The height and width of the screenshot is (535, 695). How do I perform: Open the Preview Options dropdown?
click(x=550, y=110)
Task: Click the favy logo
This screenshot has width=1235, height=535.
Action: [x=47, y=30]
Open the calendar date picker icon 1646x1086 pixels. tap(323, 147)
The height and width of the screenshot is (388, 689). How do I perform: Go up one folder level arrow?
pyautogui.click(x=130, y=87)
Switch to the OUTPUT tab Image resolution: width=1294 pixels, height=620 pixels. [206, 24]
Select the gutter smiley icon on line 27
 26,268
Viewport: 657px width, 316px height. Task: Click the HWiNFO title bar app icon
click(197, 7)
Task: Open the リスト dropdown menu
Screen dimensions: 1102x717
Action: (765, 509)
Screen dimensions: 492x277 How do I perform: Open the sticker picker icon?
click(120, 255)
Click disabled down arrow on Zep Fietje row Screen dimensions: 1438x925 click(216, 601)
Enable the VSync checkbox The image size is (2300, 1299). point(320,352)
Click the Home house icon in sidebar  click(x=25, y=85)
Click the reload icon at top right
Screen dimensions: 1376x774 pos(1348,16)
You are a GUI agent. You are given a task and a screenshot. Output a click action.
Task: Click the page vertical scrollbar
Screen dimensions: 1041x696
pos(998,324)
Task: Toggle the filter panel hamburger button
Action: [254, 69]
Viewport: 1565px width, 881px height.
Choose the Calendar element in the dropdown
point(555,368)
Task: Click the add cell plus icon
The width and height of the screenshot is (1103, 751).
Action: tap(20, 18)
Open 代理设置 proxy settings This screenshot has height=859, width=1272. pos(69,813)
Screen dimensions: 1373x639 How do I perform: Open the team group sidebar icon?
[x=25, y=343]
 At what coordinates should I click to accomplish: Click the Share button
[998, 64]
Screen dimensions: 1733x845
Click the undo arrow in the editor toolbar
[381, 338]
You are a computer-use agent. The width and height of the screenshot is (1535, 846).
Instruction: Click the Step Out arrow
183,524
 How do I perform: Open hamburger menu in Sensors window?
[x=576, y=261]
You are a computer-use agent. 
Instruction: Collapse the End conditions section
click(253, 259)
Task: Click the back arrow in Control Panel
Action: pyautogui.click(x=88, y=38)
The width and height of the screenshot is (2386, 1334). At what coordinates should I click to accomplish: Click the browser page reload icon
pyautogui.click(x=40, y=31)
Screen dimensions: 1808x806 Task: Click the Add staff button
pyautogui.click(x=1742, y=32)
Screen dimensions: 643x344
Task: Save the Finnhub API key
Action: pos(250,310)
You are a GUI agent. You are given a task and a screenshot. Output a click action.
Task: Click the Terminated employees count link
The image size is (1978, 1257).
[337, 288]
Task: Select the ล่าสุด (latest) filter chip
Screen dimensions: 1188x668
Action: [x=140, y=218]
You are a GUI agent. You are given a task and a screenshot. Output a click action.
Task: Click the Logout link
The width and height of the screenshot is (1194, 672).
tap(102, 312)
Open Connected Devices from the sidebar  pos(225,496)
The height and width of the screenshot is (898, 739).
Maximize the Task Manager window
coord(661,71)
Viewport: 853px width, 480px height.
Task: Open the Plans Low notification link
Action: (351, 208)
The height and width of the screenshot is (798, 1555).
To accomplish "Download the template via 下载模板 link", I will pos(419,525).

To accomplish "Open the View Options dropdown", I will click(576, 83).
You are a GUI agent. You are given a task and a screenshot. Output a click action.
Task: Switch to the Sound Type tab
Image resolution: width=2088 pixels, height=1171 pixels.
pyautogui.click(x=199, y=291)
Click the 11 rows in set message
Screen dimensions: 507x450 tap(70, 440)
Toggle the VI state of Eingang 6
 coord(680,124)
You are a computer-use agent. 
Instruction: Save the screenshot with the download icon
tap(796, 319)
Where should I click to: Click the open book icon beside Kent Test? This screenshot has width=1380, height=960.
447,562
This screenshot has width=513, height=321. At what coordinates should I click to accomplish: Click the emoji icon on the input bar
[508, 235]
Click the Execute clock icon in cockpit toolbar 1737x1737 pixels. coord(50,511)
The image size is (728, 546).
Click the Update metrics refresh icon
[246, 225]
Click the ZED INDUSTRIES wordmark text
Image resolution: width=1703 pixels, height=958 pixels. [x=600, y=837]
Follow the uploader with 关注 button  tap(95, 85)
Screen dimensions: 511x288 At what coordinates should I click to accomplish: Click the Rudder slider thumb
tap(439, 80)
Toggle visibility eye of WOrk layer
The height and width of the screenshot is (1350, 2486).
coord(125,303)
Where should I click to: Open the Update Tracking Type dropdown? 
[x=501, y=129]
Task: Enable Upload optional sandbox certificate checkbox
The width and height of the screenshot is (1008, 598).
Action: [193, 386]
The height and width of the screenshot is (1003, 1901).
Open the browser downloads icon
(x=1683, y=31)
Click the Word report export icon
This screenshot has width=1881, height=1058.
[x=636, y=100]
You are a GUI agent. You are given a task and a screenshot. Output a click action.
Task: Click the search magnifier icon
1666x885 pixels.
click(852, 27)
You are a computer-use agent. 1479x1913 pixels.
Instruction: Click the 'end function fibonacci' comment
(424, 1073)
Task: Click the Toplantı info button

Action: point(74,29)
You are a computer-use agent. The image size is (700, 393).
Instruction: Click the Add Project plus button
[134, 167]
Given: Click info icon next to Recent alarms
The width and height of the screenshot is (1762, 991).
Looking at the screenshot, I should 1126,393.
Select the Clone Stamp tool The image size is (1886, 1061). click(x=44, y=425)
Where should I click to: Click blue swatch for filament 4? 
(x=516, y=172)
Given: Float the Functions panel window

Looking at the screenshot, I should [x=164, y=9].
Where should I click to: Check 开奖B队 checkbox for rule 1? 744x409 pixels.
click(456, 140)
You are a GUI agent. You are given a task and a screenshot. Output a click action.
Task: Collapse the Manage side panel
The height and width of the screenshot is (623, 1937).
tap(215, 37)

____________

» **Your goal**
Reproduce, please, every line of the records above without alteration.

» **Written solution**
The height and width of the screenshot is (535, 695). How do I perform: Open the Preview Options dropdown?
click(x=550, y=110)
Task: Click the favy logo
This screenshot has width=1235, height=535.
Action: [x=47, y=30]
Open the calendar date picker icon 1646x1086 pixels. tap(323, 147)
The height and width of the screenshot is (388, 689). How do I perform: Go up one folder level arrow?
pyautogui.click(x=130, y=87)
Switch to the OUTPUT tab Image resolution: width=1294 pixels, height=620 pixels. [206, 24]
Select the gutter smiley icon on line 27
 26,268
Viewport: 657px width, 316px height. Task: Click the HWiNFO title bar app icon
click(197, 7)
Task: Open the リスト dropdown menu
Screen dimensions: 1102x717
Action: (765, 509)
Screen dimensions: 492x277 How do I perform: Open the sticker picker icon?
click(120, 255)
Click disabled down arrow on Zep Fietje row Screen dimensions: 1438x925 click(216, 601)
Enable the VSync checkbox The image size is (2300, 1299). point(320,352)
Click the Home house icon in sidebar  click(x=25, y=85)
Click the reload icon at top right
Screen dimensions: 1376x774 pos(1348,16)
You are a GUI agent. You are given a task and a screenshot. Output a click action.
Task: Click the page vertical scrollbar
Screen dimensions: 1041x696
pos(998,324)
Task: Toggle the filter panel hamburger button
Action: [254, 69]
Viewport: 1565px width, 881px height.
Choose the Calendar element in the dropdown
point(555,368)
Task: Click the add cell plus icon
The width and height of the screenshot is (1103, 751).
Action: tap(20, 18)
Open 代理设置 proxy settings This screenshot has height=859, width=1272. pos(69,813)
Screen dimensions: 1373x639 How do I perform: Open the team group sidebar icon?
[x=25, y=343]
 At what coordinates should I click to accomplish: Click the Share button
[998, 64]
Screen dimensions: 1733x845
Click the undo arrow in the editor toolbar
[381, 338]
You are a computer-use agent. The width and height of the screenshot is (1535, 846).
Instruction: Click the Step Out arrow
183,524
 How do I perform: Open hamburger menu in Sensors window?
[x=576, y=261]
You are a computer-use agent. 
Instruction: Collapse the End conditions section
click(253, 259)
Task: Click the back arrow in Control Panel
Action: pyautogui.click(x=88, y=38)
The width and height of the screenshot is (2386, 1334). At what coordinates should I click to accomplish: Click the browser page reload icon
pyautogui.click(x=40, y=31)
Screen dimensions: 1808x806 Task: Click the Add staff button
pyautogui.click(x=1742, y=32)
Screen dimensions: 643x344
Task: Save the Finnhub API key
Action: pos(250,310)
You are a GUI agent. You are given a task and a screenshot. Output a click action.
Task: Click the Terminated employees count link
The image size is (1978, 1257).
[337, 288]
Task: Select the ล่าสุด (latest) filter chip
Screen dimensions: 1188x668
Action: [x=140, y=218]
You are a GUI agent. You are given a task and a screenshot. Output a click action.
Task: Click the Logout link
The width and height of the screenshot is (1194, 672).
tap(102, 312)
Open Connected Devices from the sidebar  pos(225,496)
The height and width of the screenshot is (898, 739).
Maximize the Task Manager window
coord(661,71)
Viewport: 853px width, 480px height.
Task: Open the Plans Low notification link
Action: (351, 208)
The height and width of the screenshot is (798, 1555).
To accomplish "Download the template via 下载模板 link", I will pos(419,525).

To accomplish "Open the View Options dropdown", I will click(576, 83).
You are a GUI agent. You are given a task and a screenshot. Output a click action.
Task: Switch to the Sound Type tab
Image resolution: width=2088 pixels, height=1171 pixels.
pyautogui.click(x=199, y=291)
Click the 11 rows in set message
Screen dimensions: 507x450 tap(70, 440)
Toggle the VI state of Eingang 6
 coord(680,124)
You are a computer-use agent. 
Instruction: Save the screenshot with the download icon
tap(796, 319)
Where should I click to: Click the open book icon beside Kent Test? This screenshot has width=1380, height=960.
447,562
This screenshot has width=513, height=321. At what coordinates should I click to accomplish: Click the emoji icon on the input bar
[508, 235]
Click the Execute clock icon in cockpit toolbar 1737x1737 pixels. coord(50,511)
The image size is (728, 546).
Click the Update metrics refresh icon
[246, 225]
Click the ZED INDUSTRIES wordmark text
Image resolution: width=1703 pixels, height=958 pixels. [x=600, y=837]
Follow the uploader with 关注 button  tap(95, 85)
Screen dimensions: 511x288 At what coordinates should I click to accomplish: Click the Rudder slider thumb
tap(439, 80)
Toggle visibility eye of WOrk layer
The height and width of the screenshot is (1350, 2486).
coord(125,303)
Where should I click to: Open the Update Tracking Type dropdown? 
[x=501, y=129]
Task: Enable Upload optional sandbox certificate checkbox
The width and height of the screenshot is (1008, 598).
Action: [193, 386]
The height and width of the screenshot is (1003, 1901).
Open the browser downloads icon
(x=1683, y=31)
Click the Word report export icon
This screenshot has width=1881, height=1058.
[x=636, y=100]
You are a GUI agent. You are given a task and a screenshot. Output a click action.
Task: Click the search magnifier icon
1666x885 pixels.
click(852, 27)
You are a computer-use agent. 1479x1913 pixels.
Instruction: Click the 'end function fibonacci' comment
(424, 1073)
Task: Click the Toplantı info button

Action: point(74,29)
You are a computer-use agent. The image size is (700, 393).
Instruction: Click the Add Project plus button
[134, 167]
Given: Click info icon next to Recent alarms
The width and height of the screenshot is (1762, 991).
Looking at the screenshot, I should 1126,393.
Select the Clone Stamp tool The image size is (1886, 1061). click(x=44, y=425)
Where should I click to: Click blue swatch for filament 4? 
(x=516, y=172)
Given: Float the Functions panel window

Looking at the screenshot, I should [x=164, y=9].
Where should I click to: Check 开奖B队 checkbox for rule 1? 744x409 pixels.
click(456, 140)
You are a GUI agent. You are given a task and a screenshot. Output a click action.
Task: Collapse the Manage side panel
The height and width of the screenshot is (623, 1937).
tap(215, 37)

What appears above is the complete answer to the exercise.